National Parliament of Papua New Guinea (PNG) is a single chamber legislature (law-making body) consisting of 89 Members elected from Open electorates and 22 Governors elected from Provincial electorates. The total 111 Members are directly voted into office by citizens over 18 years of age and represent Papua New Guinea provinces and districts. After an election, the political party with the most seats is invited by the Governor General to form Government. Since Independence all Governments have been formed by a coalition of Parties because no Party has won enough Seats to form Government alone. The National Constitution gives the legislative (law-making) power of the people to Parliament. The PNG Constitution also declares that the maximum term of a Parliament is five years.

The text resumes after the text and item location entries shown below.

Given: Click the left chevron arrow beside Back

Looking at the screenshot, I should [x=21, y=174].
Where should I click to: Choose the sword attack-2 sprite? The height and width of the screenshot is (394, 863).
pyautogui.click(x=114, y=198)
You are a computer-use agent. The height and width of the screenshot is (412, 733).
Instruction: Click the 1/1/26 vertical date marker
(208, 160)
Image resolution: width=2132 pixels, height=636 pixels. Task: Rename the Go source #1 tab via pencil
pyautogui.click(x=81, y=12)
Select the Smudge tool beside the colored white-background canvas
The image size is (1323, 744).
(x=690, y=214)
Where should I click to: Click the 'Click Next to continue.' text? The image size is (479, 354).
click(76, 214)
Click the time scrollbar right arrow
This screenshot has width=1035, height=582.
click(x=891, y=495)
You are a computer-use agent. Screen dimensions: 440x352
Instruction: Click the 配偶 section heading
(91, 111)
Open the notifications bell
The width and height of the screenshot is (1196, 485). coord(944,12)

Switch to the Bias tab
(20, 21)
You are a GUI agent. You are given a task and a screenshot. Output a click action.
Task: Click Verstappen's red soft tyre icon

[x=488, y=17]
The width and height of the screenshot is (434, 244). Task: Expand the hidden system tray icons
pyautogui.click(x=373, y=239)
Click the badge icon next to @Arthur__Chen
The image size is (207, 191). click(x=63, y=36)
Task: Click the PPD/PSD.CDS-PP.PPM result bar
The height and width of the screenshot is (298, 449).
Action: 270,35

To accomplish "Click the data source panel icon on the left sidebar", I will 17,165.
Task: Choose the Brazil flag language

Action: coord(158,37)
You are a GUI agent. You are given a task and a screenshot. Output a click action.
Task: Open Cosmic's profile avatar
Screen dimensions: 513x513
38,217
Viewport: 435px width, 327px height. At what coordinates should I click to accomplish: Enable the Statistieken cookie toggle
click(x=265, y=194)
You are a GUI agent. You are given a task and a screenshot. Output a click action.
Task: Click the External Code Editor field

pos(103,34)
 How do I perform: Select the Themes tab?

The National Parliament was first created in 1964 as the House of Assembly of Papua and New Guinea and became the National Parliament of Papua New Guinea in 1975 when Independence was granted. The House of Assembly building was located in downtown Port Moresby and had previously been used as a hospital. The new Parliament building was officially opened by His Royal Highness, Prince Charles, on 8th August 1984. The old House of Assembly building has been demolished and a Political History museum/library is being built as part of the redevelopment of the site.
Parliament House is an iconic building in Papua New Guinea and a building that PNGans can all be very proud of. It is open to the public on week days (except for public holidays) and Parliamentary staff are available to do guided tours for groups of visitors. If you live in Port Moresby or are a visitor to Port Moresby make sure that you visit our Parliament – it is certainly worth the effort.
Papua New Guinea (PNG) used an optional preferential voting system in elections held in 1964, 1968 and 1972, but then switched to a first-past-the-post system in 1975. The number of candidates contesting elections subsequently increased at every election, reaching an average of 27 per constituency at the 2002 polls. Numbers of victors obtaining more than 50 per cent of the vote declined, with the majority of MPs being elected on the basis of less than 20 per cent of the vote in 1992, 1997 and 2002. National elections became vehicles for the articulation of clan rivalries, particularly in the Highlands. Parties proved, at most, loose associations, which politicians were readily willing to ditch in pursuit of ministerial portfolios. Customary ‘big men’ competed for wealth, influence and authority through electoral processes, driven by pecuniary rewards attached to state office-holding. Whether or not they joined nominal political parties, victors’ positions remained highly precarious. More than half of all MPs lost their seats at most elections after independence, with incumbent turnover reaching an all time high of 75 per cent at the 2002 polls.